An economic 'emergency'? Israel's high-tech exports down by one third
On Tuesday, Central Bureau of Statistics published particularly alarming export data, which show an annualized 13% drop in exports in February-April 2014, after a 1.3% annualized increase in November-January. Industrial exports - Israel's growth engine - fell at the same rate.
More worrying, high-tech exports, which account for 44% of industrial exports excluding diamonds, fell by an annualized 5.4% in February-April, after rising by an annualized 15% in the three preceding months.
In seasonally-adjusted figures, high-tech exports fell 33% between February and April. Mixed-high tech exports (36% of industrial exports) fell by an annualized 18% in February-April, driven by a 26% drop in exports of chemicals and chemical products.

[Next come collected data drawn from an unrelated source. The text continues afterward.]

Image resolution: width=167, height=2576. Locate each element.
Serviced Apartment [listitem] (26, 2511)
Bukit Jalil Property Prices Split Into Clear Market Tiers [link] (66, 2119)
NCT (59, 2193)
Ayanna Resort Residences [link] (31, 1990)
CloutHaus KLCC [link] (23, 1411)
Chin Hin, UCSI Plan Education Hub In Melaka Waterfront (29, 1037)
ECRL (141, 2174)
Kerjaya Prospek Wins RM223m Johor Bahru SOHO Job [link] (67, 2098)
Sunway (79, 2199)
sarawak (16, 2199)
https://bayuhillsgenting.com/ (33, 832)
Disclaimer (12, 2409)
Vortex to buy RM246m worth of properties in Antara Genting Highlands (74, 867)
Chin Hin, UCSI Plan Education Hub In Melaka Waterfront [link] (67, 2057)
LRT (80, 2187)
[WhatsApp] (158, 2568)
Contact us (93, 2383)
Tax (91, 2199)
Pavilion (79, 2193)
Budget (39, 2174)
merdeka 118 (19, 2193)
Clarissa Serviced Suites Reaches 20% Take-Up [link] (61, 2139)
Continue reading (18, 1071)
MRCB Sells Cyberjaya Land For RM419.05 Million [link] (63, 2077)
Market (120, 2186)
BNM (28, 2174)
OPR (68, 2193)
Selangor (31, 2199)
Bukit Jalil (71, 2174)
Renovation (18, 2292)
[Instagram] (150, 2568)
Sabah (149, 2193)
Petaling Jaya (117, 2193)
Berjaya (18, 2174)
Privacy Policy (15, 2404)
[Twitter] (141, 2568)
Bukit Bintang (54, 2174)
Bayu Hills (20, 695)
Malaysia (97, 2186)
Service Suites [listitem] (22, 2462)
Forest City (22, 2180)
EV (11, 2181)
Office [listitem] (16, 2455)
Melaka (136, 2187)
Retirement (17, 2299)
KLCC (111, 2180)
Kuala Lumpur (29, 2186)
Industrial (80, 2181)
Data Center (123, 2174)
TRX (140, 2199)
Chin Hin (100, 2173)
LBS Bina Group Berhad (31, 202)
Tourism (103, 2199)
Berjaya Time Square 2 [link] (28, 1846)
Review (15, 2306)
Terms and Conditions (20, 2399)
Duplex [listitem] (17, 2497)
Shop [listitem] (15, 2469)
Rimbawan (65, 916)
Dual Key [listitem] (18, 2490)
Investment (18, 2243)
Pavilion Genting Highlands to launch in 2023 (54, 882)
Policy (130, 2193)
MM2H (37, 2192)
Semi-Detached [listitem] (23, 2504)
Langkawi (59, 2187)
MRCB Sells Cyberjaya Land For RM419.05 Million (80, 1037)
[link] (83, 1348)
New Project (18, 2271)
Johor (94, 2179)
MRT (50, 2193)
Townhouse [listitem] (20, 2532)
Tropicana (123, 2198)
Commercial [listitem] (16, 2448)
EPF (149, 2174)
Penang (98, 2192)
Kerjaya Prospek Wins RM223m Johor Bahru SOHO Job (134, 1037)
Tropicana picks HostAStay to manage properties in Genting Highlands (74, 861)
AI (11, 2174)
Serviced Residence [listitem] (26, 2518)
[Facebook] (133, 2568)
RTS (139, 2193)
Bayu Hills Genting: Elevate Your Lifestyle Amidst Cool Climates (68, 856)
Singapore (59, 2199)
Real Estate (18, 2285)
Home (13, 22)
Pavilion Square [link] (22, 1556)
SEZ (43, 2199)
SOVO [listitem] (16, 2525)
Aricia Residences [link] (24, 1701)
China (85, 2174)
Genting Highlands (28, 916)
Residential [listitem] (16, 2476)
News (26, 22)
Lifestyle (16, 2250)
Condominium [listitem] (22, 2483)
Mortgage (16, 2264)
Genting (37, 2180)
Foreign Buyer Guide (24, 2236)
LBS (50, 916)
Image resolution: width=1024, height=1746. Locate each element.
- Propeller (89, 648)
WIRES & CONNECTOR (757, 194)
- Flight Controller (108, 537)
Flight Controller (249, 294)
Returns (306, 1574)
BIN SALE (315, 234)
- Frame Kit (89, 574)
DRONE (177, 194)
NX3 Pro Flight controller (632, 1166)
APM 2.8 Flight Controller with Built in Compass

"This is an emergency, which requires an immediate response to stem the slide. The responsibility for dealing with the crisis is on the shoulders of the government and the Bank of Israel," saidManufacturers Association of Israel president Zvika Oren. "So long as the shekel strengthens, industrial exports will continue to fall along with the competitiveness of the Israeli economy. Manufacturing in Israel will contract, costing jobs. Since the beginning of the year, almost 800 manufacturing employee have been fired. If nothing is done to stem the slide, the crisis will only worsen."
Oren again called on the government to take urgent action to restrain the shekel through massive purchases of dollars. He said that the government and the Bank of Israel should set the shekel-dollar exchange rate at NIS 3.80/$, similar to actions taken by the Czech Republic and Switzerland.
On Monday, Bank of Israel Market Operations Department director Andrew Abir, who is responsible for dollar purchases, hinted that the central bank would not change its current policy. "What is happening in the domestic foreign exchange market is only part of the picture. The international foreign exchange market is very volatile - its fluctuations are sometimes much sharper than those of the shekel/dollar rate. A business owner needs to consider precisely what currencies are relevant to his business, and what currencies are relevant to his competitors."
Bank of Israel officials told "Globes" last week that the strong shekel was a direct consequence of the dollar's weakness on international markets, and drew attention to the dollar-euro exchange rate. They again stressed that the reference point for setting policy is not the dollar, but the real effective exchange rate (the basket of currencies of Israel's trading partners), which has not changed much since August 2013.